Description
Poetry. Latino/Latina Studies. LGBTQIA Studies. Translated from the Spanish by Margaret Randall. Edited by Susan Gardner. "In these poems we accompany the man to distant cities and into his own island history. His lines are crafted in layers of looking, listening, feeling. Wild surges of breath are reigned in with just the right degree of control, so that these pathways and precipices rarely lead where the reader expects." —Margret Randall
"In the hyper-velocity of the monolingual poetic fashion of the United States and of social networking, there is a tendency to forget that poetry is human, and that the traditions to be drawn from in it are human and might involve emotions that derive from the echo of forgotten or once remembered music. Reading the poetry of Alfredo Zaldívar I found myself in a zone too rarely encountered these days, a zone in which the poet is reserved and allows the senses to finish the sentence, allows the unsaid to suggest the other registers not yet hinted at. Long known for his role as founder of an extraordinary handmade book collective, as well as head of a major publishing house, in Margaret Randall's intimately focused translations we finally have a chance to encounter Alfredo Zaldívar, the human poet." —Ammiel Alcalay
"This dynamic, moving volume is a welcome addition to the rich trove of Latin American poetry in translation." —Electa Arenal
Author Bio
Margaret Randall (Translator) is a poet, essayist, oral historian, translator, photographer and social activist. She lived in Latin America for 23 years (Mexico, Cuba, and Nicaragua). From 1962 to 1969, she and Mexican poet Sergio Mondragón founded and co- edited El Corno Emplumado / The Plumed Horn, a bilingual literary quarterly that published some of the best new work of the decade. Randall's recent titles include As If The Empty Chair / Como Si La Silla Vacia, The Rhizome as a Field of Broken Bones, About Little Charlie Lindbergh and She Becomes Time (Wings Press). Che On My Mind and Haydee Santamaria, Cuban Revolutionary: She Led by Transgression appeared in 2015 and 2016 respectively, and a large bilingual anthology of Cuban poetry, Only The Road / Solo El Camino appeared in 2016, all from Duke University Press. Randall lives in New Mexico with her partner (now wife) of 29 years, the painter Barbara Byers, and travels extensively to read, lecture, and teach.

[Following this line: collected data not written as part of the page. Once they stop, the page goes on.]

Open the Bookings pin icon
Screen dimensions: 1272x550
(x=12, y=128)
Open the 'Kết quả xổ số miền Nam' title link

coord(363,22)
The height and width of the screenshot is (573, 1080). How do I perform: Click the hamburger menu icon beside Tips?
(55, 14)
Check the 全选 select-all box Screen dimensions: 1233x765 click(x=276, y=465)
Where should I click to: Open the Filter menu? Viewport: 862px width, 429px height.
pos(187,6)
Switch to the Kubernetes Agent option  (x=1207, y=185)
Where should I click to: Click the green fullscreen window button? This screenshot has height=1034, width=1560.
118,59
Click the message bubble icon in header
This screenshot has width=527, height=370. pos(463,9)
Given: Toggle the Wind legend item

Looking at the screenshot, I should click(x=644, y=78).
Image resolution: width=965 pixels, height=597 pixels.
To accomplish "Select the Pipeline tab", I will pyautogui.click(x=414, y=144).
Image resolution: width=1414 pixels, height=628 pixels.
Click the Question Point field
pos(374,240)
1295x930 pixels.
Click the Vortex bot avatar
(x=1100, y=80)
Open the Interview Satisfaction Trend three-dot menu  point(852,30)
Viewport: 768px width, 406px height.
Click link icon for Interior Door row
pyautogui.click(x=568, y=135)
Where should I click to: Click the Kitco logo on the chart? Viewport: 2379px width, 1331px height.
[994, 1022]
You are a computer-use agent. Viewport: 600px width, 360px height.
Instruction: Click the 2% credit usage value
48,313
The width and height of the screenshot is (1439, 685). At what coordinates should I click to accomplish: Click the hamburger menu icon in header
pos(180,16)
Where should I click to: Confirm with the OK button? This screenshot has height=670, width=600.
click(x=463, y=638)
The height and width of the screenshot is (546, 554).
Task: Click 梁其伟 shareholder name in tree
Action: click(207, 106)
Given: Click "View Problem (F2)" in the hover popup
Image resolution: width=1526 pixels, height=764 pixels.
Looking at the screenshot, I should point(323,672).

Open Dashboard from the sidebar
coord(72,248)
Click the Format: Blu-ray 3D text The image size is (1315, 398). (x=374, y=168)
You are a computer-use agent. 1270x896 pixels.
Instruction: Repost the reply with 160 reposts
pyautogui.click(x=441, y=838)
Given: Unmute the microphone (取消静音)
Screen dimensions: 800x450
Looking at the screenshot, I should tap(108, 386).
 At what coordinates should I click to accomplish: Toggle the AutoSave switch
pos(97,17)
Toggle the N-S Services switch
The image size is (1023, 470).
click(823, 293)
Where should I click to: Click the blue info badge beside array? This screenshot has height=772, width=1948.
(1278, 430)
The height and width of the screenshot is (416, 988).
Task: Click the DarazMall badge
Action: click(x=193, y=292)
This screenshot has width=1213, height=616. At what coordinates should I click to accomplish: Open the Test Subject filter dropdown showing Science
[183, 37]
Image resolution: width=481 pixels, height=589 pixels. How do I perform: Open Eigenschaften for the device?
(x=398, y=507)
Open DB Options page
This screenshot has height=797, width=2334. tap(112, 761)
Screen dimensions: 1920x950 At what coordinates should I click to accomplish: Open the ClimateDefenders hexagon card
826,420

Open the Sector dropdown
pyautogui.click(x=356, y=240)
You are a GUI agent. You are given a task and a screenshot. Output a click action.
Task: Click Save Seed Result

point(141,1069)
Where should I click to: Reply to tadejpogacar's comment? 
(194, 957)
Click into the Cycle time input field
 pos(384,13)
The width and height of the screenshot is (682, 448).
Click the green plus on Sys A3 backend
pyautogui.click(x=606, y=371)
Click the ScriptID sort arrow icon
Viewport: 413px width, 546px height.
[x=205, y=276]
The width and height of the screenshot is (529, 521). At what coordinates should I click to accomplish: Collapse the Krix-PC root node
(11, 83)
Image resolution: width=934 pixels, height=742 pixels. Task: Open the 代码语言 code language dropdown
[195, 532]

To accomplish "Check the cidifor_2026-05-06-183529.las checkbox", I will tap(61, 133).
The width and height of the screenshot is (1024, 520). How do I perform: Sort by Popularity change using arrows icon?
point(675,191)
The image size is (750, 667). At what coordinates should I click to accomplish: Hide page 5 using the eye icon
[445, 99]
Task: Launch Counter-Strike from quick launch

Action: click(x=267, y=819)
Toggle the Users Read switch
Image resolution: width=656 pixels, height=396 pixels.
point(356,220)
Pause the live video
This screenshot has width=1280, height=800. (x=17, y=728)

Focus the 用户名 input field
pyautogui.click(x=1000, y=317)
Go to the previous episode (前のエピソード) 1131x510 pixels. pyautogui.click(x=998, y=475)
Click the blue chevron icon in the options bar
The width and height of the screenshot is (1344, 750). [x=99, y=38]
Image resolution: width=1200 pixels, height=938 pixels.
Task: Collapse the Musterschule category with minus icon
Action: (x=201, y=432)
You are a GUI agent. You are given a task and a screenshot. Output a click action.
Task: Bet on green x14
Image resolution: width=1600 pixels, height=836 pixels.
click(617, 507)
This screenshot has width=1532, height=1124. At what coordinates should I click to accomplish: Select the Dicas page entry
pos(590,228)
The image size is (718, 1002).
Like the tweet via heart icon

Author City: ALBUQUERQUE, NM USA
Alfredo Zaldívar, born in Sojo Tres, Holguín, Cuba in 1956, has lived in Matanzas since 1973. In 1985 he founded the world-renowned handmade book collective Ediciones Vigía, where he worked for fifteen years. He now heads Ediciones Matanzas. Zaldívar's own poetry combines myth and everyday experience, indignation and metaphor, cultural references that define his time, humor and occasional passages of powerful homoeroticism. In 2012 he was awarded Cuba's National Editors Prize and holds the high Honor of Distinction in National Culture, among other awards. Zaldívar's books include Concilio de las aguas (1989), La vida en ciernes (2002), Esperando a viernes (2009), Rasgado con las manos (2015), and Cuchillos en el aire / Knives in the Air (2015). The Cuban edition of TRILLOS / PRECIPIOS / CONCURRENCIAS - PATHWAYS / PRECIPICES / SPECTATORS won the José Jacinto Milanés Bicentenary Extraordinary Poetry Prize in 2014.